Tierschutz auf Rhodos: www.pfoetchenhilfe-rhodos.de

Gute Zeiten –
das Tierheim auf Rhodos von 1998 bis 2008

Von 1998 bis 2008 wurde das Tierheim Rhodos von dem griechischen Tierschutzverein Rhodes Animal Welfare geleitet. Mit den zur Verfügung stehenden Mitteln kümmerte sich der Verein liebevoll um die Tierheim-Tiere.

Trotz der vielen Arbeit, der fehlenden Zeit und der teilweise bis zu 250 Tieren, waren die Helfer stets darauf bedacht sich jedem einzelnen Tier anzunehmen, ihm Zeit & auch Trost zu spenden. Es wurden Kastrationsaktionen vorgenommen und Aufklärungsarbeit bei der griechischen Bevölkerung, sowie bei interessierten Touristen geleistet.

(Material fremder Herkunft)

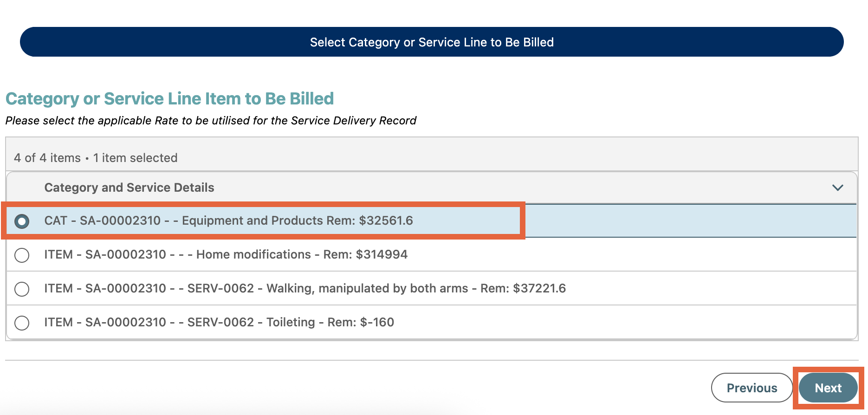Click the '4 of 4 items' count text
Viewport: 868px width, 415px height.
pyautogui.click(x=47, y=158)
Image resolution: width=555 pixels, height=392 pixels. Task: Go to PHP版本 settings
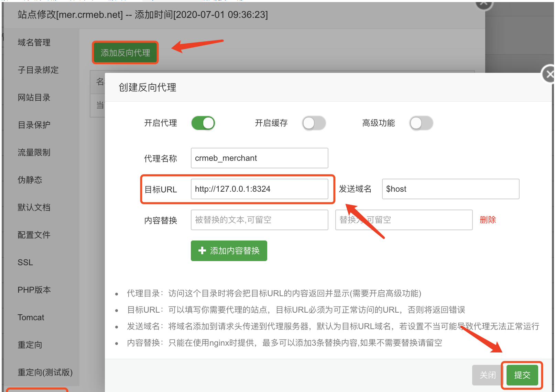point(34,290)
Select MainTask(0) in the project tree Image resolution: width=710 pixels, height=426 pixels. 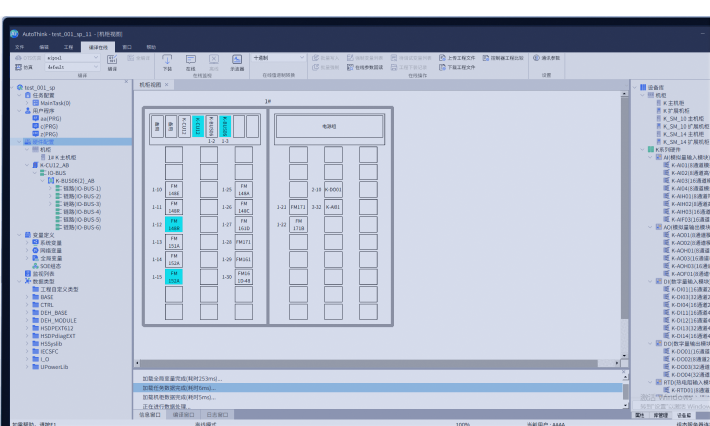point(54,103)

Obendrein bemühte sich der Verein darum, Adoptionsprogramme mit dem Ausland aufzubauen.

In dieser Zeit lernten auch wir von der PfötchenHilfe die Rhodes Animal Welfare Society kennen, bewunderten die Arbeit und das Engagement der unermüdlichen Helfer und erarbeiteten uns eine erfolgreiche Zusammenarbeit.

Schlechte Zeiten –
die Übernahme des Tierheims durch den Staat 2008

Als die Rhodes Animal Welfare Society das Tierheim übernahm, wurde mit dem griechischen Staat ein 10-Jahres-Vertrag geschlossen, in welchem sich der Staat u. a. verpflichtete für die Futterkosten der Tiere aufzukommen.

Nachdem der Staat seiner Verpflichtung nicht nachkam, sich die unbezahlten Rechnungen für Futtermittel weit in den 4-stelligen Bereich bewegten, gingen die Vertreter der Rhodes Animal Welfare Society gegen den griechischen Staat vor um einzuklagen, was ihnen und den Tieren vertraglich zugesichert wurde. Als Resonanz darauf wurde der 10 Jahres Vertrag, welcher 2008 auslief, nicht verlängert und die Rhodes Animal Welfare Society, samt ihrer engagierten Helfer, musste das Feld räumen . Das Tierheim wurde nach 10 Jahren wieder zu den "Municipal Kennels" und vom griechischen Staat übernommen.

Situation der Tierheim-Hunde heute

Seit der staatlichen Übernahme 2008 wird nun jede Zusammenarbeit mit dem Tierschutz abgelehnt und Adoptionen ins Ausland nicht mehr vorgenommen. Als wir im Oktober 2008, zwei in Deutschland bereits vermittelte Hunde aus dem Tierheim holen wollten, wurden uns diese nicht mehr herausgegeben. Auch erhielten wir viele Zuschriften und Anrufe von Touristen, welche uns erbost berichteten, wie sie bei ihrem Besuch abgewiesen wurden. Uns wurde berichtet, dass die Freigehege aufgelöst und die Tiere wieder in kleine Einzelzellen gesperrt wurden. Demnach kommen die Hunde nun nur noch für max. 2 min., während der Säuberung aus ihren engen Gefängnissen und haben nun teilweise gar keinen Kontakt mehr zu Artgenossen.

Die Versorgung der Tiere wurde uns kürzlich von einem auf Rhodos lebenden Pärchen wie folgt beschrieben:

„Ich war gestern im Tierheim und wie so oft war dort niemand anzutreffen, auch alle Hunde dort sind ziemlich dünn geworden in letzter Zeit und das Wasser ist mit Sicherheit auch länger schon nicht mehr gewechselt worden. Man könnte vermuten, dass nicht jeden Tag wer dort ist um zu füttern und die Tiere zu pflegen, so eine Frechheit."

"Ich glaube, dass die Hunde im Tierheim sehr leiden, ich war nun schon öfter dort und was ich da sehen musste, ist keine artgerechte Tierhaltung."